EXERCISE DESCRIPTION. Tally the lines in the listing below that hold the string "accomplish", and reply with that tally alone.
(Beginning of AVAILABLE DATA)
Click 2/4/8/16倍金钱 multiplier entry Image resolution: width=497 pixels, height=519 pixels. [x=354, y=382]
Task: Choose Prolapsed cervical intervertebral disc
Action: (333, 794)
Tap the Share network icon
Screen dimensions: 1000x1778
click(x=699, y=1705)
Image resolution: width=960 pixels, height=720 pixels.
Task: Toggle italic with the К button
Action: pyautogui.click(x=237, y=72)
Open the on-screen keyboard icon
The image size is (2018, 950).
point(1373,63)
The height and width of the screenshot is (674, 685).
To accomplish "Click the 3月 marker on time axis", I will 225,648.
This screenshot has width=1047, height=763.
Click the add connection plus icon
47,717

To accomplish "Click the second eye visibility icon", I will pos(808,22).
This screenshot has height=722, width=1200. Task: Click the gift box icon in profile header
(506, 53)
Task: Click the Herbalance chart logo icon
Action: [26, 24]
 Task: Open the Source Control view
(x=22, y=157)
(End of AVAILABLE DATA)
SOLUTION BELOW. 2